As part of Pacific Standard Time: LA/LA, an initiative of the Getty, REDCAT presents the exhibition and performance focused on the work of Argentine artist León Ferrari.

The Words of Others: León Ferrari and Rhetoric in Times of War is the most significant solo exhibition of work by Argentine artist León Ferrari (Buenos Aires, 1920 – 2013) in the U.S. and features the first full performance of his seminal 1967 publication Palabras Ajenas (The Words of Others). The exhibit, developed with the cooperation of the Fundación Augusto y León Ferrari; Arte y Acervo (FALFAA), focuses primarily on Ferrari’s influential practice from the 1960s to the 1980s, with a particular emphasis on Ferrari’s literary collages, most notably Palabras Ajenas, an important Vietnam era anti-war piece written in the form of a dramatic script. Ferrari created the work by cutting and assembling texts and quotations from various sources, including news agencies, history books, the Bible, and speeches by such political and religious figures as President Lyndon B. Johnson, Robert McNamara, Pope Paul VI and Adolph Hitler.

The September 16 durational performance in the theater at REDCAT is the first time the entire piece will be performed.
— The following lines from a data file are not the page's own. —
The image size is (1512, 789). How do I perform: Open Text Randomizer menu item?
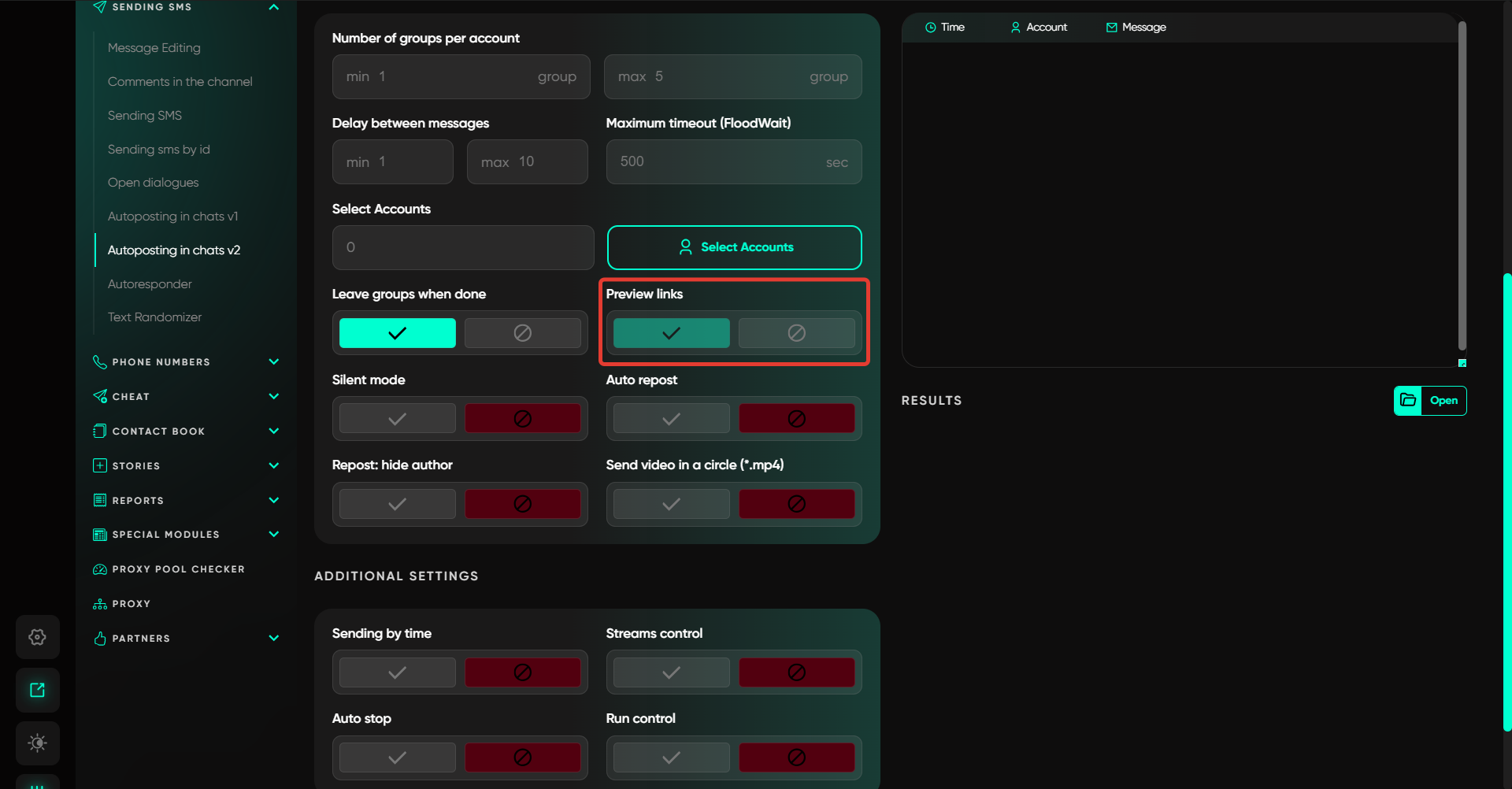pyautogui.click(x=154, y=317)
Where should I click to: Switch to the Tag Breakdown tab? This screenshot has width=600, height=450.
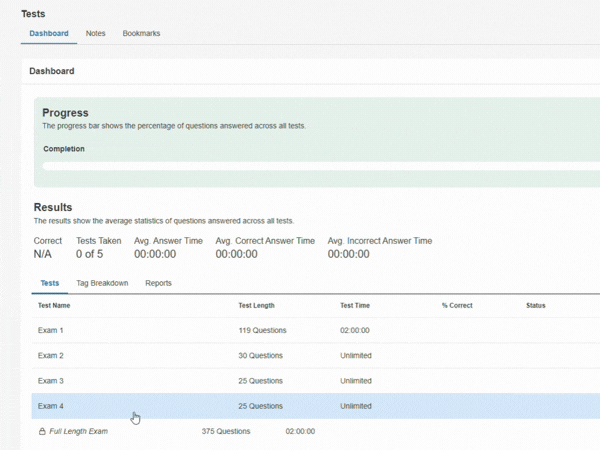coord(103,283)
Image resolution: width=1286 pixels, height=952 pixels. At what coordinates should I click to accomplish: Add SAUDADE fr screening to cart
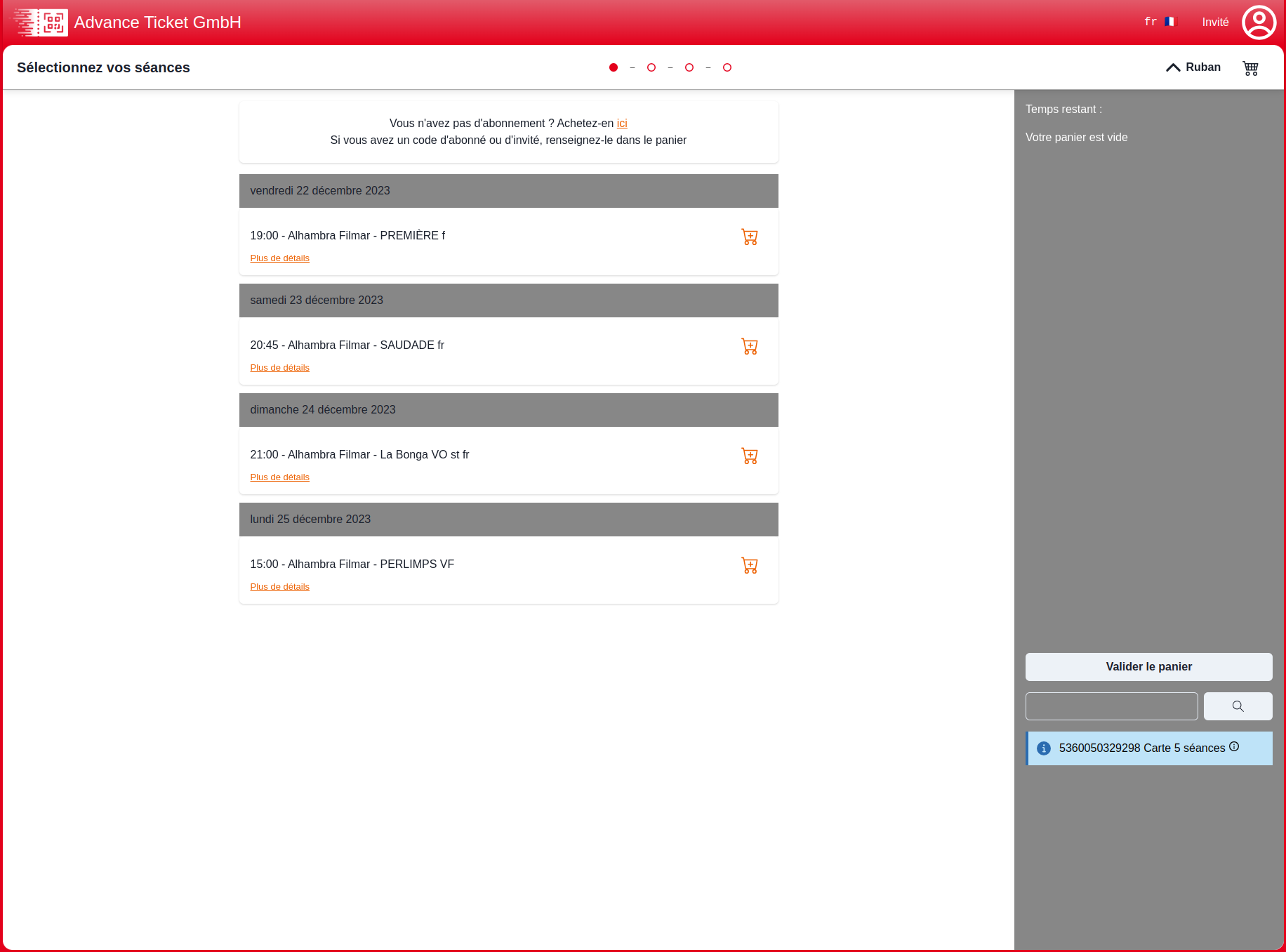point(749,347)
Partial readings have been held at the Arts Lab in London (1968) and in Buenos Aires at the Larrañaga Theater (1972). A cast of 30 readers will create a “chorus” of contemporary voices to interpret the text, which represents an essential political piece of Ferrari’s body of work, and constitutes a tribute to him as an artist and a defender of culture, democracy, and civil rights. Ferrari’s literary collages share the experimental impulse of figures such as Julio Cortázar and Bertolt Brecht in literature and theater, as well as the political unrest of the counterculture movement of the 1960s.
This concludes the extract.